The result should be a window pretty much identical to the one shown in Figure 1.
{Recall that the images shown here may have been reduced
to make a printed version of this page a bit shorter than
it woud otherwise appear.
In most cases your browser should allow you to right click on an image and then
select the option to View Image in order to see the image in its
original form.}
Figure 1
Our next step is to generate and verify the data that
we were given in Table 1.
Figure 2
The Console, in Figure 3,
shows the result of running the commands given in Figure 2.
Figure 3
Next we will get a quick plot of the points.
Figure 4
There is not much to see in the Console.
Figure 5
But the Plot pane, in Figure 6, shows the
scatter plot of the data.
Figure 6
That plot certainly suggests a strong linear relation
between the values in L1
and the "paired"
values in L2
.
However, before we look at that relationship, we
can draw the graph again but this time clean it up a bit with a few
more commands. Those are shown, in the Editor pane in Figure 7.
Figure 7
Running those commands produces the much nicer looking
plot shown in Figure 8.
Figure 8
Then we can look at the linear model of the relationship by using the function
lm(L2~L1)
shown in Figure 9.
Figure 9
Running those commands produces the rudimentary output shown in
the Console view in Figure 10.
Figure 10
The information in Figure 10 is enough for us to fomulate the
linear regression equation
y = 8.205 + (-2.008)x
We have storeed the linear model in the variable lm_hold
.
Therefore, the command shown in Figure 11, when run,
will produce the linear regression line in red on our graph.
Figure 11
Of course, this does not produce much at all in the Console pane.
Figure 12
But the graph, in the Plot pane, now shows that line.
Figure 13
Where Figure 10 showed only the most essential information about our
linear model, we can formulate the command summary(lm_hold)
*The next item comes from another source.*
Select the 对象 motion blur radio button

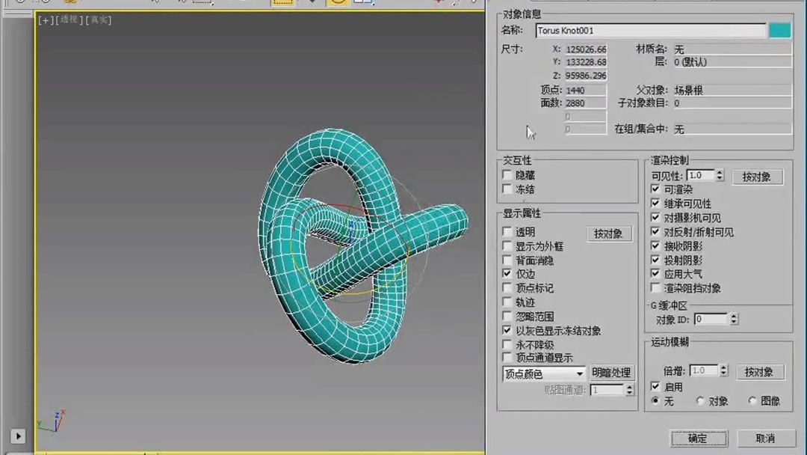point(701,400)
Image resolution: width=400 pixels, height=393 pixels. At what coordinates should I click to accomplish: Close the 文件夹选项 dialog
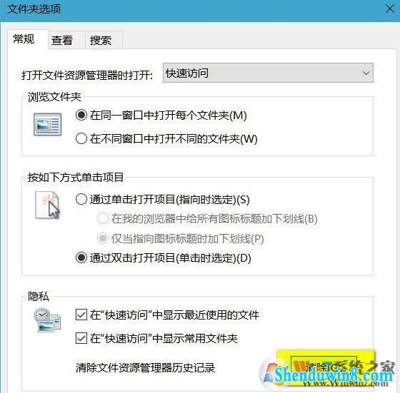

to give us more information about the model.
Figure 14
The result of running that command is shown in Figure 15.
Here we get information on the residual values,
more information about each of the two Coefficients,
and even more data that includes
the value for r2, namely 0.9849.
Figure 15
The commands shown in Figure 17 allow us to look at an, eventually use, the coefficient
values without retyping them.
Figure 16
Looking at Figure 17 and refering back to Figures 10 and 15,
we can see that we have the coefficient values in variables
that we can use.
Figure 17
One such use would be to find the values that we would expect,
the values that the equation ould predict for given values of x.
That is, we can answer the question "What are the exected values from
our model if x has the value -4? Or if x has the value
5, or 6, or 16?"
To do this we can put those x-values into a variable,
in this example it is called x_vals
, and then
we can evaluate our linear regression equation for each of those values.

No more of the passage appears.